### [INSTRUCTIONS TO FOLLOW]
Would you please copy the entries exactly, leaving every picture aside?

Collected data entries

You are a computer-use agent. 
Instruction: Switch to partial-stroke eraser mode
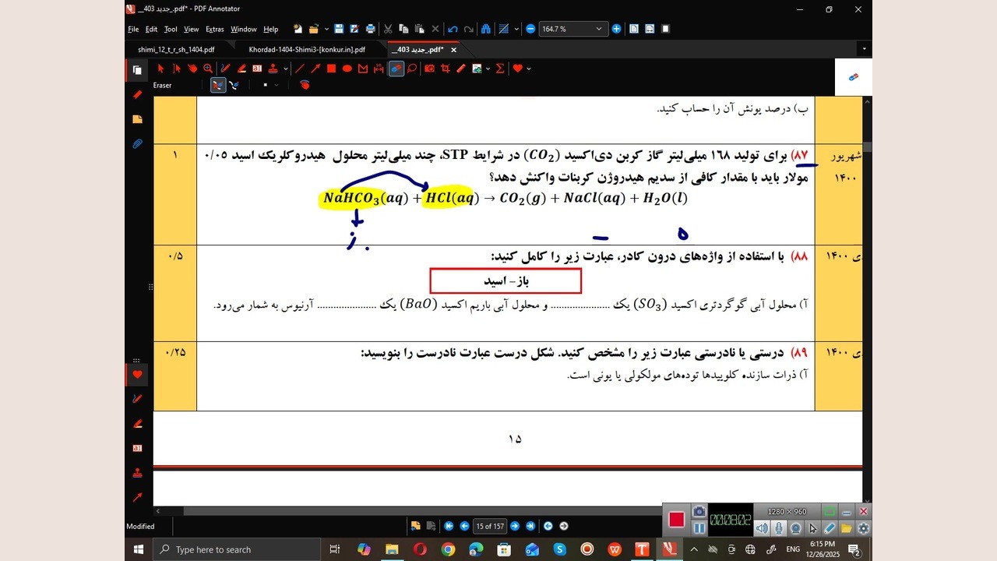pyautogui.click(x=234, y=85)
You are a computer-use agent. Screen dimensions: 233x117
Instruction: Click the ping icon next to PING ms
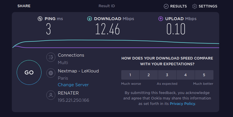(x=40, y=19)
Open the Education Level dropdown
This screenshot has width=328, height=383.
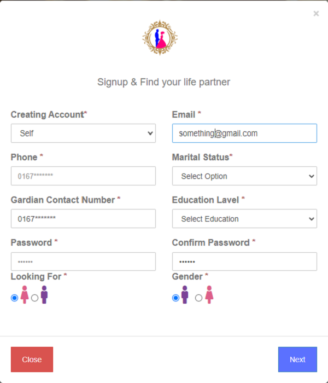coord(244,219)
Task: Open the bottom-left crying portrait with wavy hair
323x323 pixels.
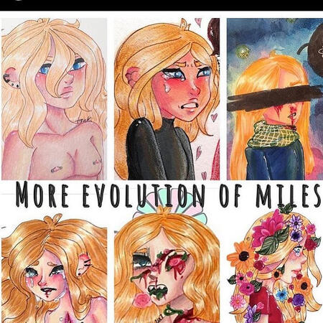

### [WRITTEN SOLUTION]
You are a computer-use agent. 
Instruction: Switch to partial-stroke eraser mode
pyautogui.click(x=234, y=85)
You are a computer-use agent. Screen dimensions: 233x117
Instruction: Click the ping icon next to PING ms
(x=40, y=19)
Open the Education Level dropdown
This screenshot has width=328, height=383.
coord(244,219)
Task: Open the bottom-left crying portrait with wavy hair
323x323 pixels.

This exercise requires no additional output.